The MOD Sandbox Innovation & Knowledge Accelerator workshop kicked off on March 12, 2018 with a panel session on efforts to expand the discovery of the growing number of on-demand services in trip-planning apps to enable a Mobility as a Service (MaaS) future. The discussion was moderated by Charlotte Frei of DemandTrans, who introduced the topic by describing how data around trip discovery and transactions must tie into customer needs of MaaS.
Aaron Antrim, from transit consulting company Trillium Solutions, was first to speak and discussed the Open Trip Platform app and data specifications for the Vermont Sandbox project. The goal of the project is to make MOD more discoverable as it integrates additional modes, including flexible services through GTFS-flex, and allows the possibility to “trip chain” from one system or city to another. These type of system-wide integration methods are particularly important considering rural communities often have flexible transportation providers and currently don’t have the virtual means to plan a trip using an app that involves transferring from one transit provider to another.
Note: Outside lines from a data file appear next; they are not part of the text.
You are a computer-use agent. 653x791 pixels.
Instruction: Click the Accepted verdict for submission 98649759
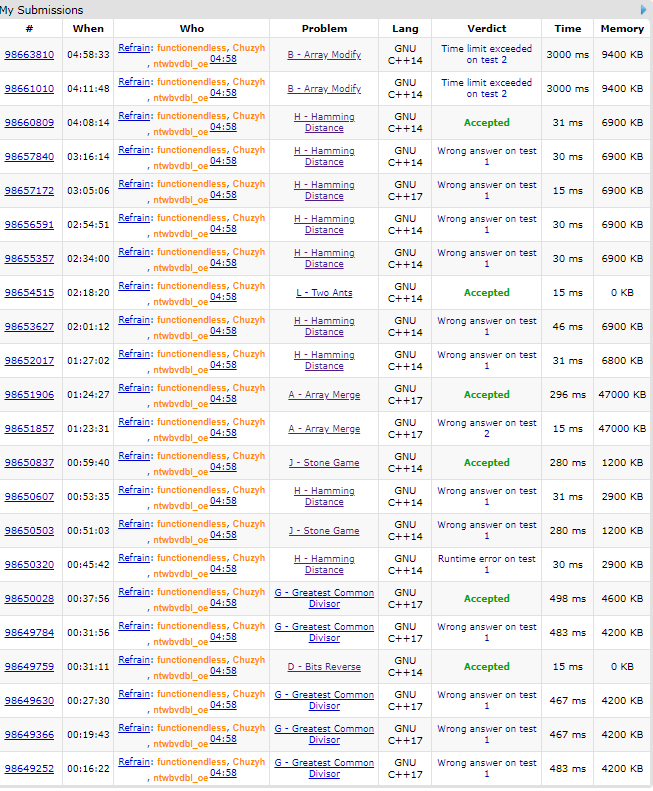486,666
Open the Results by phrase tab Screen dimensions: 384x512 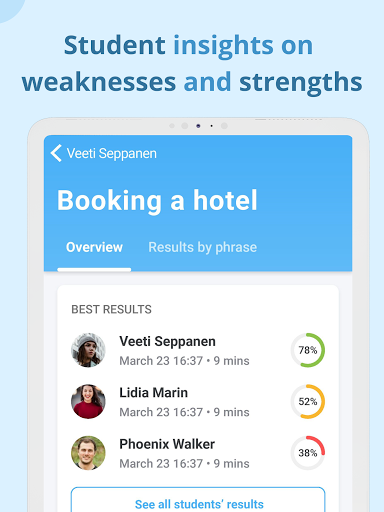[x=203, y=248]
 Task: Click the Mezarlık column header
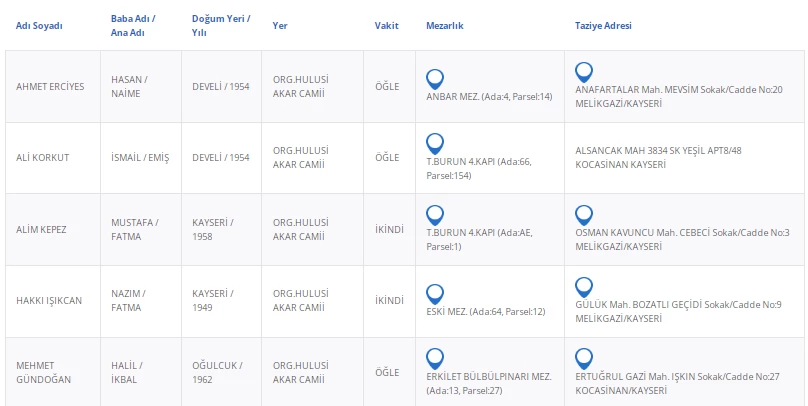pos(444,26)
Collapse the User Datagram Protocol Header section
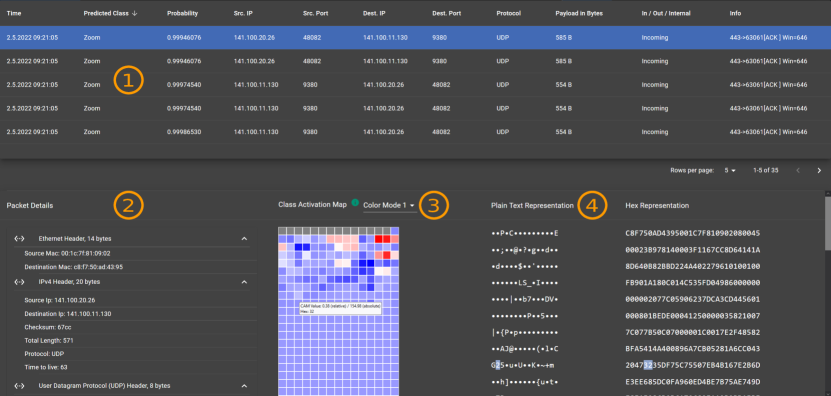Viewport: 831px width, 396px height. pyautogui.click(x=244, y=386)
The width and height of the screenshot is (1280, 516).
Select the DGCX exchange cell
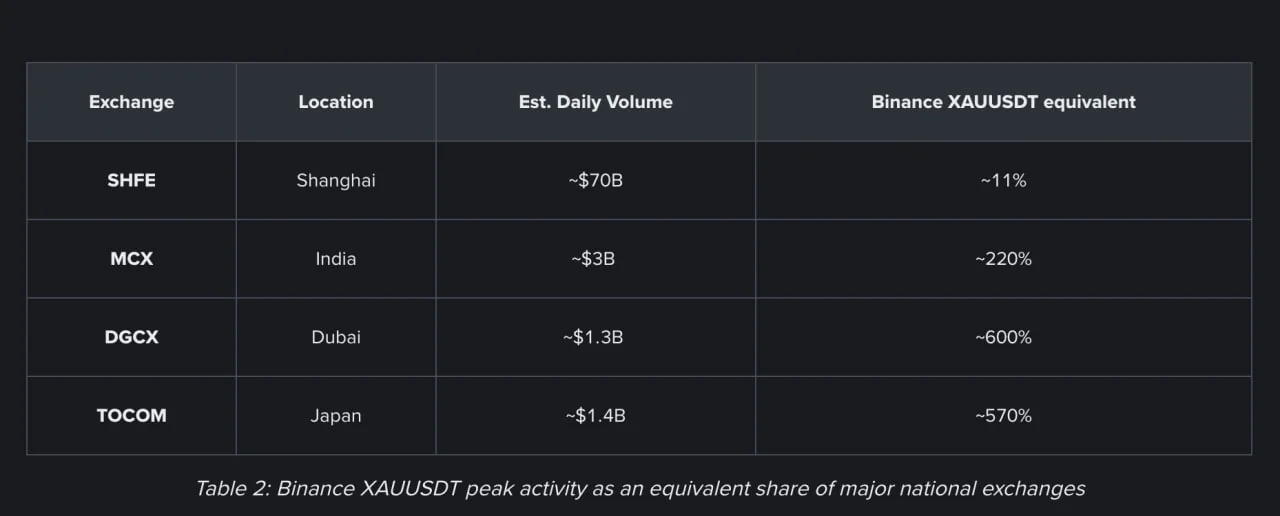[131, 337]
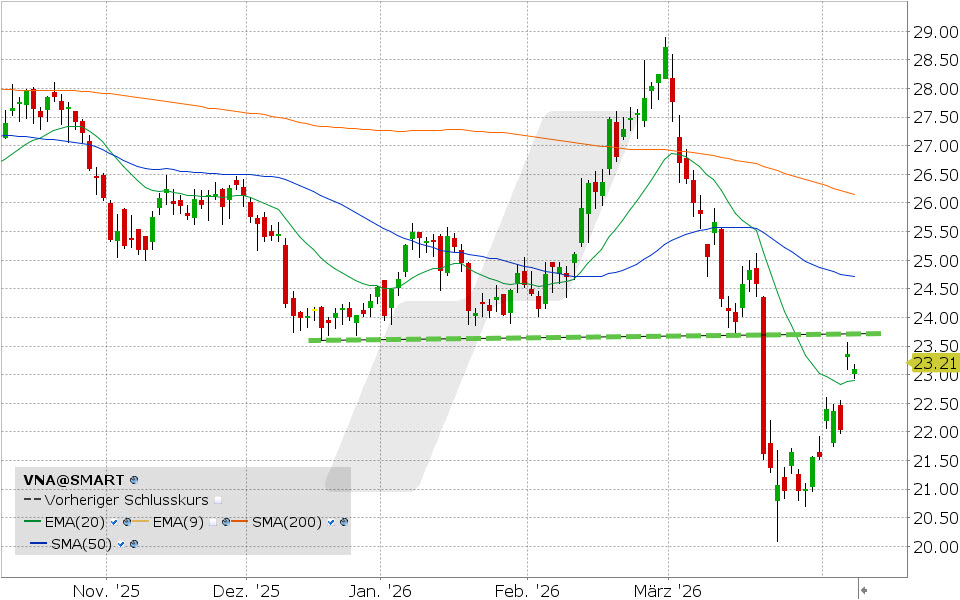The height and width of the screenshot is (600, 960).
Task: Click the small arrow at time axis end
Action: (865, 590)
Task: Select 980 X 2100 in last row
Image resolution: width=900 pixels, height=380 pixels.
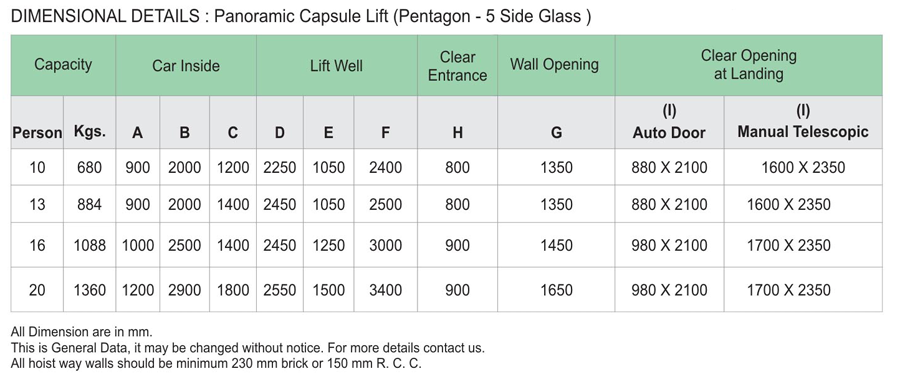Action: 669,290
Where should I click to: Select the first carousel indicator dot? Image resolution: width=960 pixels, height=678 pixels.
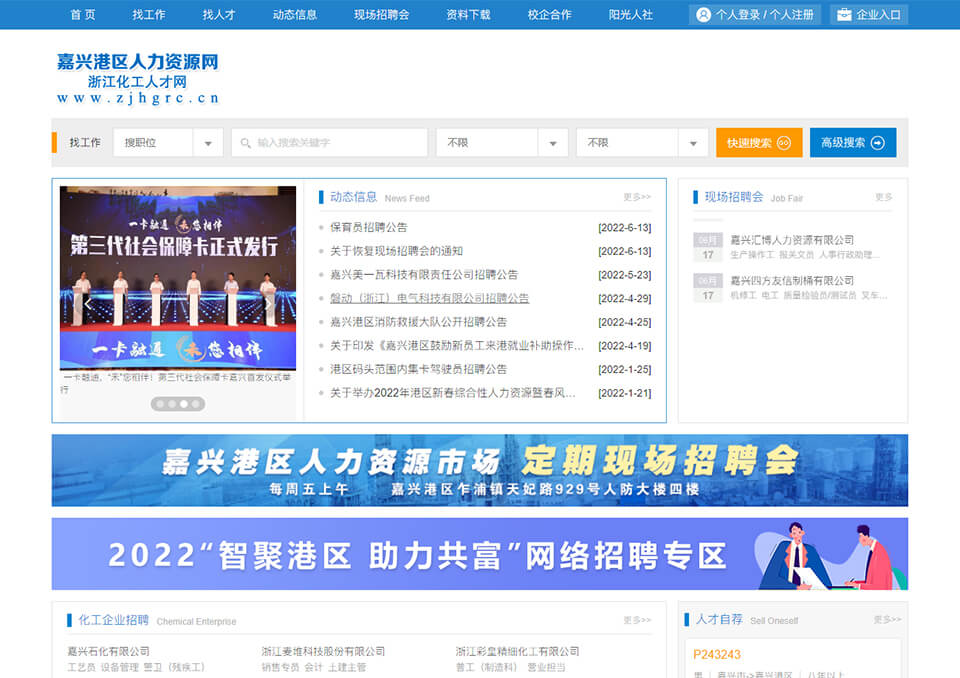[160, 404]
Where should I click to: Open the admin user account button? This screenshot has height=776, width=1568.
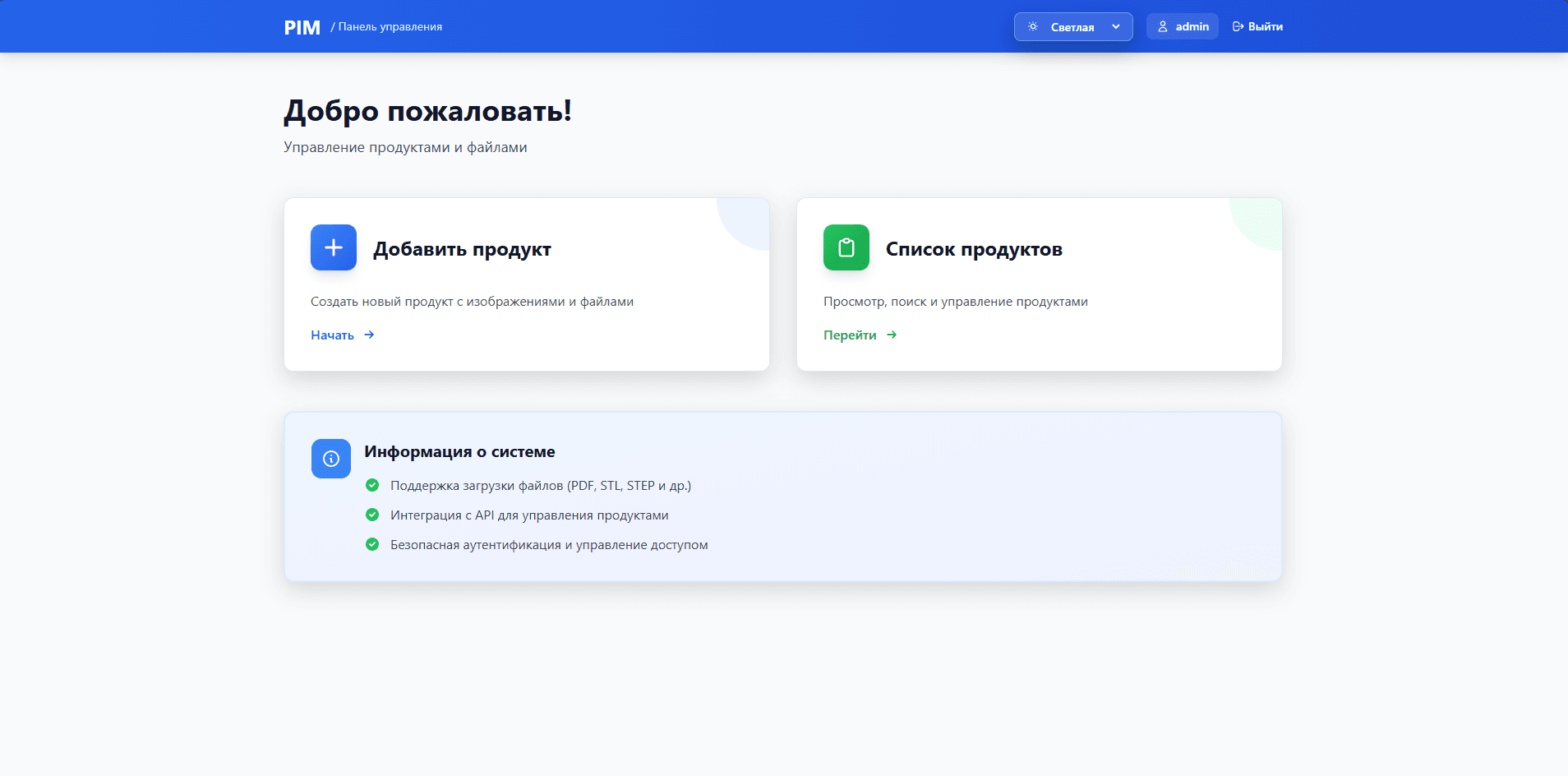pos(1183,26)
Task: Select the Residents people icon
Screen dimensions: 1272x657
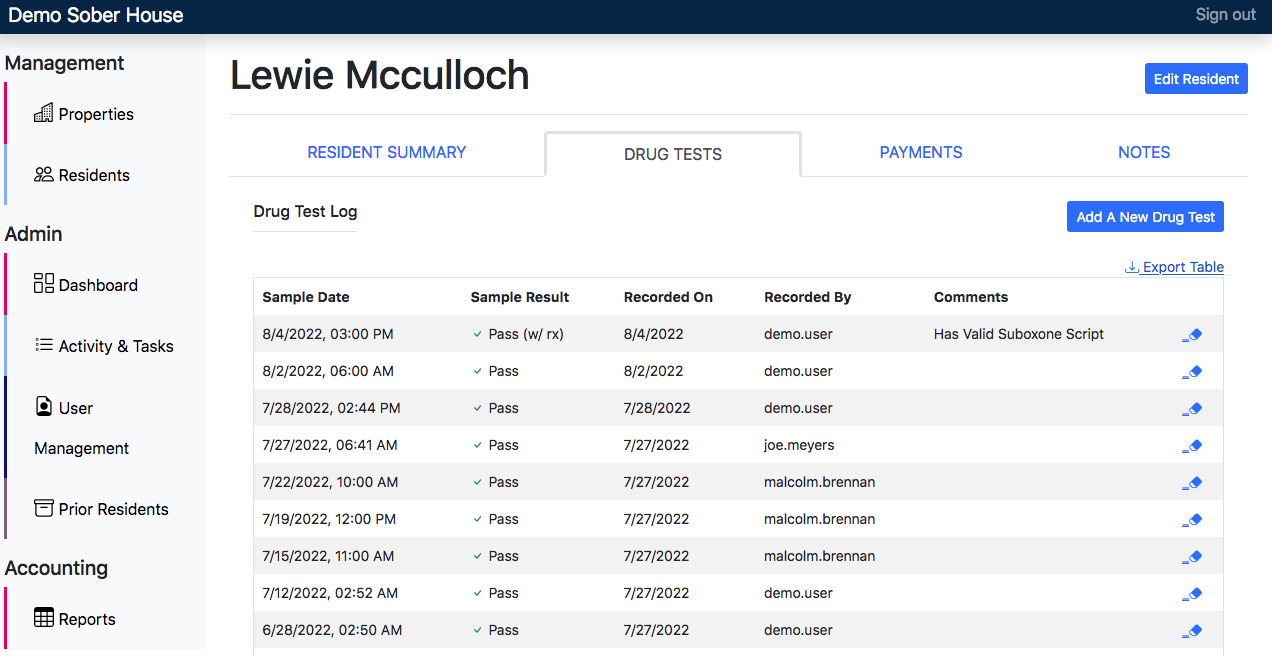Action: (x=42, y=174)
The work in Vermont offers an opportunity to create a set of data standards and open source software and platform–with the goal that other transit agencies may be able to adopt its use in the future. An important consideration in the flow of the app development is that the data standards must first occur through a set of data specifications that when grouped together can work to become a standard interface.
Krista Huhtala-Jenks, from Finland’s Ministry of Transport and Communications, described Finland’s proactive approach to create policy to encourage a wide range of services and require data sharing and interoperability. Their philosophy centers on the user, which Finland views as the key to business development and providing a range of transportation options. Finland recognizes that even with good data, a lot of the time, you are working against user travel behavior and habits. By providing a set of supportive regulations and policies that levels the playing field between service providers and modes, they are helping to create a competitive set of transportation solutions–but more importantly no one mode has an inherent advantage over the other.
In the first phase of the rules, known as the Transport Code, market access was deregulated for road transport providers, with basic requirements for API use and interoperability. In the second phase, mobility providers are required to make their ticketing and payment APIs open for third-party service providers and interoperable with public payment systems. Also, they are required to provide various “essential data” to the customer (e.g. pricing) and to the government for analysis and research purposes (e.g. aggregated supply and demand).
A system like this can encourage integration across modes and systems, an important component of MaaS, as providers are required to open their data. The end goal of the transport code is to make services more efficient and agile, by first viewing the customer as the king. Sharing data through an open API and streamlining the regulation process to promote competition are key components to making this happen.
Bibiana McHugh, from TriMet, the regional transit agency in the Portland, Oregon area then described TriMet’s work on its OpenTripPlanner (OTP) as part of its MaaS initiative. The original OTP was released as an open source product in 2009 and the FTA Sandbox grant has given TriMet the capacity to expand the number of modes included, integrate a payment plan, and improve backend features. The TriMet OTP uses an open source platform – such as Geocode earth, Open Streets map, USGS slope data, as well as accessing other API data sources. These data are then viewed as instruments to pave the way for MaaS through a standard API.
Jake Sion, from Transit App, gave a brief overview of his company’s real-time trip-planning application, and how the company promotes the MaaS movement in its 140-city operation. Transit app advocates for the “Free the API” concept for a complete open data structure while making efforts to foster data sharing even with many resources closed off to the public–citing lack of data availability from dockless bikeshare companies that are privately operated. However, the need for data sharing could be critical to the success of MaaS, such as it is in Finland, to allow more detailed access to payment and ticket integration. If cities want this data to be available, they could potentially choose to require providers to open their data as a condition to receive an operating permit.
The Q&A dived into the challenges of data sharing with similar responses across the panelists. Jake Sion noted completion, lack of time, and expense of developing a framework for sharing data as primary challenges. Krista Huhtala-Jenks noted, that in Finland, they try to bring stakeholders together on a technical and contractual side. Decentralizing data operations and sharing has the added benefit of making shared mobility neutral across modes–and when that happens, the competitive barriers between operators are less of a consideration. Other noted remarks by the panelists include technical issues (such as the case for flexible route service) and an importance to improving completion and accessibility to the public.
The panel closed with a question that dealt with the different levels of sophistication of the public. It was important to identify equity issues and address them. This should always be at the center for transit agencies as they are obligated to provide the most accessible service possible to users. Another panelist simply stated: if you build it they will come–in reference to an integrated app and the private sector’s willingness to participate. Krista then followed with the European counterpoint and noted that the private sector has a lot of clout if they work together on a central project. She further noted that proper regulation and policy framework must be in place to help make change. Also emphasized was the importance of transit agencies recognizing that data can vary in terms of sensitivity, and the necessary protocols must be in place to protect more sensitive data.